Я оставалась на тюфяке в полузабытьи. Время от времени я засыпала, чтобы опять проснуться от боли в челюсти и голодных судорог в желудке. Спать было трудно, потому что у Малеке оказалось шумно. Шесть других семей жили в каморках вокруг общего двора, включая Катайун, ее брата Амира и их матушку, так что суета была непрестанной. Меня одолевали запахи: ночные отбросы, прогорклое масло, жуткий запах крови зарезанной курицы, едкие испарения варящихся бобов, зловонная обувь, стоявшая во дворике, постоянный смрад тесного жилья. А потом — бесконечные звуки: мать, кричащая на ребенка, который не хочет учить урок, муж, орущий на жену, соседи, сражающиеся за каждый медяк, колеса, визжащие на неровной глинистой улице, стук ножей, нарезающих овощи, невнятные молитвы, стоны боли и горя, — все это я слышала одновременно. Дом Гостахама был тих, словно крепость.

Единственной мыслью, удерживавшей меня от отчаяния, было сознание, что мне принадлежит дорогой ковер. Когда я выздоровею, то найду голландца и завершу сделку.

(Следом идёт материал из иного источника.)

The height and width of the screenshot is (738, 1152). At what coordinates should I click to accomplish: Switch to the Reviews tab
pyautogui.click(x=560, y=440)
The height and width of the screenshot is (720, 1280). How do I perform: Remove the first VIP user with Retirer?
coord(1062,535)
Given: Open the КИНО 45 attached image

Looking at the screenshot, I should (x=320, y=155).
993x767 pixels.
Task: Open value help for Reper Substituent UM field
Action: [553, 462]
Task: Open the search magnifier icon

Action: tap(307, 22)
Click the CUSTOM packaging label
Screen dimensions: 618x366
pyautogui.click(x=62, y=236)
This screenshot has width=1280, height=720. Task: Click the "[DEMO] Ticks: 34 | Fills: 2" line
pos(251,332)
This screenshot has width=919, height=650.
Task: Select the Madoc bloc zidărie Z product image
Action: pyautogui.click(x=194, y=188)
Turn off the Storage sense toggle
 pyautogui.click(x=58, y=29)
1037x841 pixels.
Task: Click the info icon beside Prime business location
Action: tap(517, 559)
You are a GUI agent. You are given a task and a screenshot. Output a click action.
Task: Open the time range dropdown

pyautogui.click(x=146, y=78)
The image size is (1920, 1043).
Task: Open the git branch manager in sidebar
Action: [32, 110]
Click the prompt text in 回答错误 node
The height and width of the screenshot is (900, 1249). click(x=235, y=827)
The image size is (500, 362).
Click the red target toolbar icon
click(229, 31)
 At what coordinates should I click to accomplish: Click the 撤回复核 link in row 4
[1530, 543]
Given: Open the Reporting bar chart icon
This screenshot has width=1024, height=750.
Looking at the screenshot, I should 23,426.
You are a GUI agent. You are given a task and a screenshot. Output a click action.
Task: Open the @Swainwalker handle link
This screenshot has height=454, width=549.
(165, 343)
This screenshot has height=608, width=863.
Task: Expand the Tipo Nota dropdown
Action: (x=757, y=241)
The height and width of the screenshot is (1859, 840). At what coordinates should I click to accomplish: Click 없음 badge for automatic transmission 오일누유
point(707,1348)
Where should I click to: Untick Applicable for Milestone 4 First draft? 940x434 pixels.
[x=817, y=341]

Как только серебро окажется в моих руках, я начну другой ковер с Малеке и Катайун. Мечтала нанять и других, чтобы на станках было сразу много ковров, совсем как в шахской мастерской. Тогда, может быть, мы с матушкой сможем наконец заработать достаточно денег, чтобы содержать себя и жить как хочется.

Челюсть моя заживала больше недели, прежде чем я смогла начать поиски голландца. Мне не хотелось идти к нему, пока я была избитой и израненной, он мог легко решить, что я возьму любую цену за свой ковер. Когда я сказала матушке о своем намерении отыскать его, она ответила лишь: «Буду готовить». Она все еще почти не разговаривала со мной. Гнев этот ранил меня, и я надеялась, что деньги от голландца успокоят ее.

Матушка взяла наши последние деньги и купила цыпленка на маленьком базаре возле дома Малеке. Во дворике она перерезала ему горло, пока дети соседей завистливо смотрели на это, потом ощипала птицу и сварила в горшке со свежей зеленью. Малеке пришла в этот вечер домой на запах тушеной курятины, наслаждения, которого она давно была лишена. Мы все пировали, и даже Давуд сел и проглотил немного еды, объявив ее «райской трапезой».